Examples of forward-looking statements include, among others: statements regarding the Group's near term and longer term future capital requirements and ratios, level of ownership by the Irish Government, loan to deposit ratios, expected impairment charges, the level of the Group's assets, the Group's financial position, future income, business strategy, projected costs, margins, future payment of dividends, the implementation of changes in respect of certain of the Group's pension schemes, estimates of capital expenditures, discussions with Irish, United Kingdom, European and other regulators and plans and objectives for future operations. Such forward-looking statements are inherently subject to risks and uncertainties, and hence actual results may differ materially from those expressed or implied by such forward-looking statements.

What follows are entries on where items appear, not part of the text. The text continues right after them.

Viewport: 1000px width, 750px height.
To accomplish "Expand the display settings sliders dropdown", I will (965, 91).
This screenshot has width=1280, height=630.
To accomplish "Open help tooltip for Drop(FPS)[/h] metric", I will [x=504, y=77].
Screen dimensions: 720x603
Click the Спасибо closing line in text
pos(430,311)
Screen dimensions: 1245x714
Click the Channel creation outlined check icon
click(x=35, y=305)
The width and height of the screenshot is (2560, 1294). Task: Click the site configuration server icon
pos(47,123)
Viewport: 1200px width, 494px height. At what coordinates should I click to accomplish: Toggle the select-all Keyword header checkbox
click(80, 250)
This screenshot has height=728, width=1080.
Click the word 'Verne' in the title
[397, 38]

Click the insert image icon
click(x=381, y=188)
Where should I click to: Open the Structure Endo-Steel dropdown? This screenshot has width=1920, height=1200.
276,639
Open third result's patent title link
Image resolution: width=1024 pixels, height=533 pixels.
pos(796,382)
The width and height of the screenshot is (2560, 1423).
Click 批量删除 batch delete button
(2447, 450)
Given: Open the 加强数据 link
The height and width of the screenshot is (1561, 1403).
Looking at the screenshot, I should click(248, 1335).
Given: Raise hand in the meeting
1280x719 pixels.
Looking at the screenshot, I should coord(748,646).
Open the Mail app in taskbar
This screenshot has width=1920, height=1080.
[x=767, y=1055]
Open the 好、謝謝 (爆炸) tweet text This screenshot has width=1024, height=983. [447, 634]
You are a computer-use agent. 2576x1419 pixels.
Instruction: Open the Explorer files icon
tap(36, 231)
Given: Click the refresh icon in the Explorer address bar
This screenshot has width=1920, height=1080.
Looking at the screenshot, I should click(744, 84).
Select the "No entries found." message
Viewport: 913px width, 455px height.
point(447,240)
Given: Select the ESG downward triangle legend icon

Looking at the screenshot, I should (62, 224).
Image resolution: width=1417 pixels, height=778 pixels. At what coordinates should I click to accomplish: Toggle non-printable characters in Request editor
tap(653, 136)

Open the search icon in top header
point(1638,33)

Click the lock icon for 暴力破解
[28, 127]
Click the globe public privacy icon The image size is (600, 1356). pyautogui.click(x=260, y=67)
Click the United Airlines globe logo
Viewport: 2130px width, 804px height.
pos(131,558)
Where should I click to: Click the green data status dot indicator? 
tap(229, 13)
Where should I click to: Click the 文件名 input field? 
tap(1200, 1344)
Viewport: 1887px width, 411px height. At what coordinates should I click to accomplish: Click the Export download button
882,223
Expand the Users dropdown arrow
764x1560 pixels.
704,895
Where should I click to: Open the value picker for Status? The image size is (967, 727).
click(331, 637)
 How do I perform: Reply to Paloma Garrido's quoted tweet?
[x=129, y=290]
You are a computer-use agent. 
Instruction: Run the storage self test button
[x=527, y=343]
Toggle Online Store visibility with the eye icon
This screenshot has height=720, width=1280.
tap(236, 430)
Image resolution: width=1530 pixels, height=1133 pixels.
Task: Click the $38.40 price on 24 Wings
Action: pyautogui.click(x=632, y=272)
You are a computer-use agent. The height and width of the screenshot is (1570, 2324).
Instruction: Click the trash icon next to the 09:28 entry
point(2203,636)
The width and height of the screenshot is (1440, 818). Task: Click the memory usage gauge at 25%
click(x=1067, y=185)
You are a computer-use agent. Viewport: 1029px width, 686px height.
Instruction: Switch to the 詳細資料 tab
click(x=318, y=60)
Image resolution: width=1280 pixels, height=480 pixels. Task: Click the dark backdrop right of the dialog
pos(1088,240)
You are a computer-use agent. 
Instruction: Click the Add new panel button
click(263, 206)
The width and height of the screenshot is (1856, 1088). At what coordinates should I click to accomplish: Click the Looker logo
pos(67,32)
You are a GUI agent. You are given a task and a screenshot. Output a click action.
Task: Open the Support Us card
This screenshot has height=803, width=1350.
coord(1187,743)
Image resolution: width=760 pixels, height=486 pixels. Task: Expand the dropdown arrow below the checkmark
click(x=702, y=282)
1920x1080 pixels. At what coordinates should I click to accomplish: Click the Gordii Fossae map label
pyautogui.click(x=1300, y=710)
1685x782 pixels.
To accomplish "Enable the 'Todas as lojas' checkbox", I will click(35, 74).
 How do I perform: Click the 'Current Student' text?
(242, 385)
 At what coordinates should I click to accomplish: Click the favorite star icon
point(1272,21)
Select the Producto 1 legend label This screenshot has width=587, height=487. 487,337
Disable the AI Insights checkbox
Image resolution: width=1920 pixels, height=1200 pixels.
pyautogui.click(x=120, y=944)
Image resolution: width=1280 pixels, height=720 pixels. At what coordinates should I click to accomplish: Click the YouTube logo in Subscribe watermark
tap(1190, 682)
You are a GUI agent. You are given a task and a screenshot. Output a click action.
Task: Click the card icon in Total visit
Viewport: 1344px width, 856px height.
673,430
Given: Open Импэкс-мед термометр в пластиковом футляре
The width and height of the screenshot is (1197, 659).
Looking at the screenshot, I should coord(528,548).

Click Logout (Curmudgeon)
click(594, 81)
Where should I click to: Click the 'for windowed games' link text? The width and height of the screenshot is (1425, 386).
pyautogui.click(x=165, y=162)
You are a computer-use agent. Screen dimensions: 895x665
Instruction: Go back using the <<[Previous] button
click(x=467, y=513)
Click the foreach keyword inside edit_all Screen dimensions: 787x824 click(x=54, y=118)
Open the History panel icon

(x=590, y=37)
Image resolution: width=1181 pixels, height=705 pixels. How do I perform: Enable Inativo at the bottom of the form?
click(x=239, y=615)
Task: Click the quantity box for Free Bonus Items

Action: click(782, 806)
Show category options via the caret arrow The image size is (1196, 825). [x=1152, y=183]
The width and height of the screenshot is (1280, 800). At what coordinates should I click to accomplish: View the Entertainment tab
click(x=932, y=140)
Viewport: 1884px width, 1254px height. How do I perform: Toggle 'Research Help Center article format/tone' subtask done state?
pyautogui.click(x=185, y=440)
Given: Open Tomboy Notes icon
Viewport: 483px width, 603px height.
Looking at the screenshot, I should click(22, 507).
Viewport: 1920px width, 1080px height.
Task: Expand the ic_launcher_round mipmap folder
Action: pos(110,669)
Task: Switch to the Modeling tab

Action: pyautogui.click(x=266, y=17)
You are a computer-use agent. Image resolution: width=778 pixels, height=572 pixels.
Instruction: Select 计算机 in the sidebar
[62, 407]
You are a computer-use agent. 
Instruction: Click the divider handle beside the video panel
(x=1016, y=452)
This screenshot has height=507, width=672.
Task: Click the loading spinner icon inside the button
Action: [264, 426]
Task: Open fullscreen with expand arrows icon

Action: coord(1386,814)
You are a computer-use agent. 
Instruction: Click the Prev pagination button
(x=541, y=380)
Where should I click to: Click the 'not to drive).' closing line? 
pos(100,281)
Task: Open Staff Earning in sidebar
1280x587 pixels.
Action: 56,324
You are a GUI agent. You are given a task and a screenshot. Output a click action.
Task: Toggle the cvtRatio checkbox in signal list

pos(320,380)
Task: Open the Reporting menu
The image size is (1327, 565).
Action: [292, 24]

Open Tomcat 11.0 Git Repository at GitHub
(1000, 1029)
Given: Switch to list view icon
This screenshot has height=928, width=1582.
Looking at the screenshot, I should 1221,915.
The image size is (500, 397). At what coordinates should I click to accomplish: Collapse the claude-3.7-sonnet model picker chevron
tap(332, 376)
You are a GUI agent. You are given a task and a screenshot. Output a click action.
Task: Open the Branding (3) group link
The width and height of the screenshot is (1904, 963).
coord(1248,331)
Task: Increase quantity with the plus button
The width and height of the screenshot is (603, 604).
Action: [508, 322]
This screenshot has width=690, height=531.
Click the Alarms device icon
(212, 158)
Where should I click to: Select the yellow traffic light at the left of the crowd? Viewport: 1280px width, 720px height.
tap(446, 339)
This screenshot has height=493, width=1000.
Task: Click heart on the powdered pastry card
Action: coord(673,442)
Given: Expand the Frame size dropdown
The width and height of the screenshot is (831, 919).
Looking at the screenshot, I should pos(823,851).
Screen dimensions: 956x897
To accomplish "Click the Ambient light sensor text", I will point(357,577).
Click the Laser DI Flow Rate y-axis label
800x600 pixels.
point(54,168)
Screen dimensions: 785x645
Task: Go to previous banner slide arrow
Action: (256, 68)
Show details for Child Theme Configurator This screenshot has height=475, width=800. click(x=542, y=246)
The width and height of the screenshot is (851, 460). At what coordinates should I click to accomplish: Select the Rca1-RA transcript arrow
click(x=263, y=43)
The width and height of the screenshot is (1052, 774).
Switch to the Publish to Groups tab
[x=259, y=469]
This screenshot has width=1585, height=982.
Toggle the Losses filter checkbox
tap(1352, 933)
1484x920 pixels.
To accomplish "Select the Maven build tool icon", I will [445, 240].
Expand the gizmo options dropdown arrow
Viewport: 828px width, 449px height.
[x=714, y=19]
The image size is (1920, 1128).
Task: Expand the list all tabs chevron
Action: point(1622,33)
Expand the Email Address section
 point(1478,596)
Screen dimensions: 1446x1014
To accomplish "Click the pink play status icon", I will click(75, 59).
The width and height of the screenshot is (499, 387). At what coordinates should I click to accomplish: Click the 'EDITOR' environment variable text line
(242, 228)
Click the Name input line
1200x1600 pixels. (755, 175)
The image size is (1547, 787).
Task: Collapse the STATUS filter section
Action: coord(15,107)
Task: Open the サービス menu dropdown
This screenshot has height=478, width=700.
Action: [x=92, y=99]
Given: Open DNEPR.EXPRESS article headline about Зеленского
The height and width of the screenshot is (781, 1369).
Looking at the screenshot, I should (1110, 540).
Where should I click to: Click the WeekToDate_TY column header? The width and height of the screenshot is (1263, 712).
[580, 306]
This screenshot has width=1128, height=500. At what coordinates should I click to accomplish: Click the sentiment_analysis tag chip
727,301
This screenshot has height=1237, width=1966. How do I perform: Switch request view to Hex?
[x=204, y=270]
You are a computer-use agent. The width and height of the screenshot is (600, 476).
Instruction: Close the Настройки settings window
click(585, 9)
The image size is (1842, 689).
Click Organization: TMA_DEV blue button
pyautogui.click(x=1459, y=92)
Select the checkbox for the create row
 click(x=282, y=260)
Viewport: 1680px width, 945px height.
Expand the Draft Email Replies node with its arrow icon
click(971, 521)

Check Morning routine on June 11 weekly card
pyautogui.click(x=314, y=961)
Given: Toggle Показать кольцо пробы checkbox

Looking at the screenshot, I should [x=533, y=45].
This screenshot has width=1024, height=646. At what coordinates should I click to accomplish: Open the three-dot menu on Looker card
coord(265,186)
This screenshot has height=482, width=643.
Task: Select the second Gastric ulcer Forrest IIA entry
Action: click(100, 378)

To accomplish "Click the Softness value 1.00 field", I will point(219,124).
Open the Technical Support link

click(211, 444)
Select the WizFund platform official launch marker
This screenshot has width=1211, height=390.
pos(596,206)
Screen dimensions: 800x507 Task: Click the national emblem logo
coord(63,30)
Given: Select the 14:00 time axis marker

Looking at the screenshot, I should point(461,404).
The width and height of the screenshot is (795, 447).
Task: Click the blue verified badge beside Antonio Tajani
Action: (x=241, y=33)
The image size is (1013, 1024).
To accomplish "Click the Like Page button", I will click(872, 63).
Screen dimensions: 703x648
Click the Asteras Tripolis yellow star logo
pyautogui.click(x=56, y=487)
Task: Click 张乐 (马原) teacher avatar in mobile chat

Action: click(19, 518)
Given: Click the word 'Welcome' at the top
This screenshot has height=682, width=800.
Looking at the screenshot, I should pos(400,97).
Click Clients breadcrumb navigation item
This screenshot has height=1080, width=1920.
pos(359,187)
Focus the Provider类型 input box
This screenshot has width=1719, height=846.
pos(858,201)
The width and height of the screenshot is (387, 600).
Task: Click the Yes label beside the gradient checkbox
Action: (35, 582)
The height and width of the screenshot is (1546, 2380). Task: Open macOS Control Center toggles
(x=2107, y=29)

Nothing in this announcement should be considered to be a forecast of future profitability, dividends or financial position of the Group and none of the information in this announcement is or is intended to be a profit forecast, dividend forecast or profit estimate. Any forward-looking statement speaks only as at the date it is made. The Group does not undertake to release publicly any revision to these forward-looking statements to reflect events, circumstances or unanticipated events occurring after the date hereof.